Oh, no, I've used values up to 500 in production, and we've tested up to the
max on DBT-3.    In my experience, if the default (10) isn't sufficient, you
often have to go up to > 250 to get a different plan.

> What are the runtime implications of setting statistics
> too large -- how much can it affect queries?

It won't affect select queries.   It will affect ANALYZE time (substantially
in the aggregate) and maintenance on the pg_statistics table.

> And finally -- how other RDBMS and RDBM-likes deal
> with this issue? :)

Most don't allow such fine-tuned adjustment.   MSSQL, for example, allows only
setting it per-table or maybe even database-wide, and on that platform it
doesn't seem to have much effect on query plans.    Oracle prefers to use
HINTS, which are a brute-force method to manage query plans.

--
--Josh

Josh Berkus
Aglio Database Solutions
San Francisco

Re: When to bump up statistics?

From
Chris Browne
Date:
qnex42@gmail.com (Dawid Kuroczko) writes:
> ALTER TABLE foo ALTER COLUMN bar SET STATISTICS n; .....
>
> I wonder what are the implications of using this statement,
> I know by using, say n=100, ANALYZE will take more time,
> pg_statistics will be bigger, planner will take longer time,
> on the other hand it will make better decisions... Etc, etc.
>
> I wonder however when it is most uselful to bump it up.
> Please tell me what you think about it:
>
> Is bumping up statistics is only useful for indexed columns?

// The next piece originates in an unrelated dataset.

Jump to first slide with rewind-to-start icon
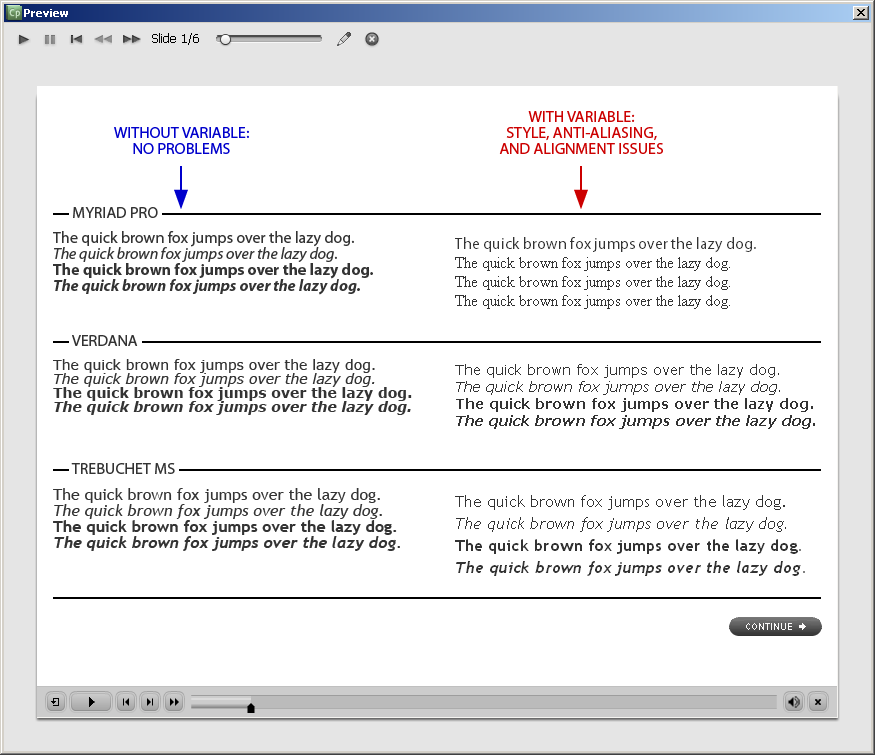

The main decision changes that result from this would occur then...

> When is it most useful/benefitial to bump them up:
>
> 1) huge table with huge number of distinct values (_almost_
>     unique ;))
>
> 2) huge table with relatively equally distributed values
>     (like each value is in between, say, 30-50 rows).
>
> 3) huge table with unequally distributed values (some
>     values are in 1-5 rows, some are in 1000-5000 rows).
>
> 4) huge table with small number values (around ~100
>     distinct values, equally or uneqally distributed).

A hard and fast rule hasn't emerged, definitely not to distinguish
precisely between these cases.

There are two effects that come out of changing the numbers:

 1.  They increase the number of tuples examined.

     This would pointedly affect cases 3 and 4, increasing the
     likelihood that the statistics are more representative

 2.  They increase the number of samples that are kept, increasing the
     number of items recorded in the histogram.

     If you have on the order of 100 unique values (it would not be
     unusual for a company to have 100 "main" customers or suppliers),
     that allows there to be nearly a bin apiece, which makes
     estimates _way_ more representative both for common and less
     common cases amongst the "top 100."

Both of those properties are useful for pretty much all of the above
cases.

> 5) boolean column.

Boolean column would more or less indicate SET STATISTICS 2; the only
point to having more would be if there was one of the values that
almost never occurred so that you'd need to collect more stats to even
pick up instances of the "rare" case.

A boolean column is seldom much use for indices anyways...

> I think SET STATISTICS 100 is very useful for case with unequally
> distributed values, but I wonder what about the other cases.  And as
> a side note -- what are the reasonable bounds for statistics
> (between 10 and 100?)

If there are, say, 200 unique values, then increasing from 10 to 100
would seem likely to be useful in making the histogram MUCH more
representative...

> What are the runtime implications of setting statistics too large --
> how much can it affect queries?

More stats would mean a bit more time evaluating query plans, but the
quality of the plans should be better.

> And finally -- how other RDBMS and RDBM-likes deal with this issue?
> :)

For Oracle and DB/2, the issues are not dissimilar.  Oracle somewhat
prefers the notion of collecting comprehensive statistics on the whole
table, which will be even more costly than PostgreSQL's sampling.
--
let name="cbbrowne" and tld="cbbrowne.com" in String.concat "@" [name;tld];;
http://www.ntlug.org/~cbbrowne/linuxxian.html
A VAX is virtually a computer, but not quite.